Opgeslagen gegevens:

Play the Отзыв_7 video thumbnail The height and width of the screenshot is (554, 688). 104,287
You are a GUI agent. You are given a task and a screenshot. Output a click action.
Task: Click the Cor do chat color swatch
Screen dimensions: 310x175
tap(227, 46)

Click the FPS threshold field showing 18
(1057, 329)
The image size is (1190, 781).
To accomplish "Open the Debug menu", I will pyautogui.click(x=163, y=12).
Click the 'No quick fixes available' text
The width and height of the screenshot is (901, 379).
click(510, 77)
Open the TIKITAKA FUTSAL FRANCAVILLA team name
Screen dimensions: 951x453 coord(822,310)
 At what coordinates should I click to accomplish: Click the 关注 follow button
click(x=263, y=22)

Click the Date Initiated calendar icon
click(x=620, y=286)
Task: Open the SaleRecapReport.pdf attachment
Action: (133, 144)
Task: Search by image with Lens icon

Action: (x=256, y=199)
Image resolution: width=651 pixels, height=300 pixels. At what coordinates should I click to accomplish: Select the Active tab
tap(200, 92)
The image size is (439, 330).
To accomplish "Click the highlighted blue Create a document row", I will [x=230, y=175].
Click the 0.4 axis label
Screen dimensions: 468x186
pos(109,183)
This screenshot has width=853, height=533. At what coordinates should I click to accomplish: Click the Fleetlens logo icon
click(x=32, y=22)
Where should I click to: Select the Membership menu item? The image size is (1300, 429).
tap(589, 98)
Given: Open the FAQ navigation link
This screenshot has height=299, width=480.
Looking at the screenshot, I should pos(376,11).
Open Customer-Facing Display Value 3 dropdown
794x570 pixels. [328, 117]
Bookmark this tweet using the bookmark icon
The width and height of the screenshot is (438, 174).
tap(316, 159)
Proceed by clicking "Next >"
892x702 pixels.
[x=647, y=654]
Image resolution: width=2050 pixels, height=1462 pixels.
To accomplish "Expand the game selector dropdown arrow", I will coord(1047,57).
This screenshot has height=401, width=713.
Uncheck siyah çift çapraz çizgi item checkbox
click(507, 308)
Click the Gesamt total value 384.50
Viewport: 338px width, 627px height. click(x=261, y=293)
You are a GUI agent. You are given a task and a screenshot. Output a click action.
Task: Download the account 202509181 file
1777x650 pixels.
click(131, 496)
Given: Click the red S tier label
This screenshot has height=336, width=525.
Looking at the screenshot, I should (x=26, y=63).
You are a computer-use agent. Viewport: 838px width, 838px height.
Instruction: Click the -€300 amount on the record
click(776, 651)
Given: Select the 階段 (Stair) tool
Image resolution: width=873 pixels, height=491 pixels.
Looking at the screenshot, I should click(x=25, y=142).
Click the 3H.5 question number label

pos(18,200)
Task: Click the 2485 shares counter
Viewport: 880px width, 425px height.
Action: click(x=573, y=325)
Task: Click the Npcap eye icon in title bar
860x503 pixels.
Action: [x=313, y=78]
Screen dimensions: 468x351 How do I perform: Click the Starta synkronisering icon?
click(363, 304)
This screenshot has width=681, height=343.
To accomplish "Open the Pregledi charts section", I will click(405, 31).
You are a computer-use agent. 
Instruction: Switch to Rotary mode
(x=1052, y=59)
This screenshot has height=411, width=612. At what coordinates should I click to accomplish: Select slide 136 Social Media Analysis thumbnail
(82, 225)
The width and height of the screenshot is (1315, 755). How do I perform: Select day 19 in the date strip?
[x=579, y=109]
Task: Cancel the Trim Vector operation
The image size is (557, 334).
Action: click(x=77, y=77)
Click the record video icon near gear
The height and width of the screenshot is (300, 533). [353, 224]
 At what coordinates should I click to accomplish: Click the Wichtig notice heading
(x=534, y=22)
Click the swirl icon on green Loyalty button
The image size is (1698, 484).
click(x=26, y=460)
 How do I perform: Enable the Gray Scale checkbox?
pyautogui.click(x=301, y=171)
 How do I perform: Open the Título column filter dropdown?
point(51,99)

## Jouw taak
Geef alle vermeldingen hierboven opnieuw weer en vervang daarin "checkbox" overal door "check box". Laat de rest ongewijzigd.

## Taakuitvoer
Play the Отзыв_7 video thumbnail The height and width of the screenshot is (554, 688). 104,287
You are a GUI agent. You are given a task and a screenshot. Output a click action.
Task: Click the Cor do chat color swatch
Screen dimensions: 310x175
tap(227, 46)

Click the FPS threshold field showing 18
(1057, 329)
The image size is (1190, 781).
To accomplish "Open the Debug menu", I will pyautogui.click(x=163, y=12).
Click the 'No quick fixes available' text
The width and height of the screenshot is (901, 379).
click(510, 77)
Open the TIKITAKA FUTSAL FRANCAVILLA team name
Screen dimensions: 951x453 coord(822,310)
 At what coordinates should I click to accomplish: Click the 关注 follow button
click(x=263, y=22)

Click the Date Initiated calendar icon
click(x=620, y=286)
Task: Open the SaleRecapReport.pdf attachment
Action: (133, 144)
Task: Search by image with Lens icon

Action: (x=256, y=199)
Image resolution: width=651 pixels, height=300 pixels. At what coordinates should I click to accomplish: Select the Active tab
tap(200, 92)
The image size is (439, 330).
To accomplish "Click the highlighted blue Create a document row", I will [x=230, y=175].
Click the 0.4 axis label
Screen dimensions: 468x186
pos(109,183)
This screenshot has width=853, height=533. At what coordinates should I click to accomplish: Click the Fleetlens logo icon
click(x=32, y=22)
Where should I click to: Select the Membership menu item? The image size is (1300, 429).
tap(589, 98)
Given: Open the FAQ navigation link
This screenshot has height=299, width=480.
Looking at the screenshot, I should pos(376,11).
Open Customer-Facing Display Value 3 dropdown
794x570 pixels. [328, 117]
Bookmark this tweet using the bookmark icon
The width and height of the screenshot is (438, 174).
tap(316, 159)
Proceed by clicking "Next >"
892x702 pixels.
[x=647, y=654]
Image resolution: width=2050 pixels, height=1462 pixels.
To accomplish "Expand the game selector dropdown arrow", I will coord(1047,57).
This screenshot has height=401, width=713.
Uncheck siyah çift çapraz çizgi item check box
click(507, 308)
Click the Gesamt total value 384.50
Viewport: 338px width, 627px height. click(x=261, y=293)
You are a GUI agent. You are given a task and a screenshot. Output a click action.
Task: Download the account 202509181 file
1777x650 pixels.
click(131, 496)
Given: Click the red S tier label
This screenshot has height=336, width=525.
Looking at the screenshot, I should (x=26, y=63).
You are a computer-use agent. Viewport: 838px width, 838px height.
Instruction: Click the -€300 amount on the record
click(776, 651)
Given: Select the 階段 (Stair) tool
Image resolution: width=873 pixels, height=491 pixels.
Looking at the screenshot, I should click(x=25, y=142).
Click the 3H.5 question number label

pos(18,200)
Task: Click the 2485 shares counter
Viewport: 880px width, 425px height.
Action: click(x=573, y=325)
Task: Click the Npcap eye icon in title bar
860x503 pixels.
Action: [x=313, y=78]
Screen dimensions: 468x351 How do I perform: Click the Starta synkronisering icon?
click(363, 304)
This screenshot has width=681, height=343.
To accomplish "Open the Pregledi charts section", I will click(405, 31).
You are a computer-use agent. 
Instruction: Switch to Rotary mode
(x=1052, y=59)
This screenshot has height=411, width=612. At what coordinates should I click to accomplish: Select slide 136 Social Media Analysis thumbnail
(82, 225)
The width and height of the screenshot is (1315, 755). How do I perform: Select day 19 in the date strip?
[x=579, y=109]
Task: Cancel the Trim Vector operation
The image size is (557, 334).
Action: click(x=77, y=77)
Click the record video icon near gear
The height and width of the screenshot is (300, 533). [353, 224]
 At what coordinates should I click to accomplish: Click the Wichtig notice heading
(x=534, y=22)
Click the swirl icon on green Loyalty button
The image size is (1698, 484).
click(x=26, y=460)
 How do I perform: Enable the Gray Scale check box?
pyautogui.click(x=301, y=171)
 How do I perform: Open the Título column filter dropdown?
point(51,99)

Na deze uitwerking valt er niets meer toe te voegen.